In this case, I would ignore the \n completely. Just find SUB, followed by any text, up the next semicolon. You just need to make sure that the dot matches the newline, otherwise your pattern will faile. I.e. you need something like


Code
/(SUB.+?;)/ms


(Note the 's' modifier to the regexp!)


Laurent_R
Veteran / Moderator

Jan 21, 2013, 4:49 AM


Views: 16122
Re: [rovf] Match characters in middle and end string

Hi,


Code
$qpar .= <DATA> and chomp $qpar while ($qpar !~ /;\s*$/);


This says: if $qpar does not end with a semi-colon (;) possibly followed by some spaces, then get the next line of input, concatenate it with the current $qpar, chomp the new $qpar (this is needed since a new line was added at the end of $qpar, you need to remove the new line characters again), and do all this as long as the new line you get is not ended by a semi-colon.

$c .= "foo" : this takes $c and concatenates "foo" at the end of $c.

This is equivalent to $c = $c . "foo";


Stefanik
User

Jan 21, 2013, 1:24 PM


Views: 16101
Re: [Laurent_R] Match characters in middle and end string

Hi,
thanks to all of you for your helps and explain.

rovf, just a question again... what is "s" at the end of regexp?

Ste


(This post was edited by Stefanik on Jan 21, 2013, 1:25 PM)


Laurent_R
Veteran / Moderator

Jan 22, 2013, 1:57 PM


Views: 16081
Re: [Stefanik] Match characters in middle and end string

Perl documentation on Regex modifiers:

- m :
Treat string as multiple lines.

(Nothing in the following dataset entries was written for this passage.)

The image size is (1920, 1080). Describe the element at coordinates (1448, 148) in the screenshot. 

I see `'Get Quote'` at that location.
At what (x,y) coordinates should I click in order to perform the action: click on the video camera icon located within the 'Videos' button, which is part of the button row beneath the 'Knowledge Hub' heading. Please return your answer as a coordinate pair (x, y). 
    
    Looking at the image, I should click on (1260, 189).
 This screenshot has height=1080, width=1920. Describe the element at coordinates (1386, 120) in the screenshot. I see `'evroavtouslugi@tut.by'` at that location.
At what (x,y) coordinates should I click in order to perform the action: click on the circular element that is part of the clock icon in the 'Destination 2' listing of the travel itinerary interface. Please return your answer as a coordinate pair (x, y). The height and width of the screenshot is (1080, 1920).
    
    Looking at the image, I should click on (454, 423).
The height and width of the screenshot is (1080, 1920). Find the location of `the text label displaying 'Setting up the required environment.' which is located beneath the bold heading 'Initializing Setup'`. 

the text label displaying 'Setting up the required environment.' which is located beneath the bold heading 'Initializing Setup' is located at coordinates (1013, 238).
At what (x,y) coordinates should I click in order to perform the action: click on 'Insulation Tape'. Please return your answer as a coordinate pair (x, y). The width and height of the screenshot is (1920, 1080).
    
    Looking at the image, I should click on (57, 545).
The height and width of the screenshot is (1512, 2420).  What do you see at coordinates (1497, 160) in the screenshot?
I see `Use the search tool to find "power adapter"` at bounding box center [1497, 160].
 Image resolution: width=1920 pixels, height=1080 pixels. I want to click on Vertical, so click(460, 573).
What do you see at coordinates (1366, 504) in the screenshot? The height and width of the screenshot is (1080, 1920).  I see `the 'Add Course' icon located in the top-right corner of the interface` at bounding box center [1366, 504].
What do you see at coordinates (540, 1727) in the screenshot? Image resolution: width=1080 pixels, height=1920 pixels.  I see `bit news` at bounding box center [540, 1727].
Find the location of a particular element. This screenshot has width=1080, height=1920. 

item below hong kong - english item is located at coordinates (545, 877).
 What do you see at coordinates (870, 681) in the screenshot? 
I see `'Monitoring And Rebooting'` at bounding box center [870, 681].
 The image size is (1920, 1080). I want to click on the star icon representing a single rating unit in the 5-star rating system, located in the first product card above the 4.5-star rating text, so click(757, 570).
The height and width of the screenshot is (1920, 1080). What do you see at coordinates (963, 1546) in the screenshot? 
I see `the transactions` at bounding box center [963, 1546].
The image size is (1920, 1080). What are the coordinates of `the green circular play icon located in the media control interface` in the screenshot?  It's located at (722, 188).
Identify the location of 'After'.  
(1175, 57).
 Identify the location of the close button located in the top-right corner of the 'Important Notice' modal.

That is, change "^" and "$" from matching the start or end of the string to matching the start or end of any line anywhere within the string.

- s :
Treat string as single line. That is, change "." to match any character whatsoever, even a newline, which normally it would not match.

Used together, as /ms, they let the "." match any character whatsoever, while still allowing "^" and "$" to match, respectively, just after and just before newlines within the string.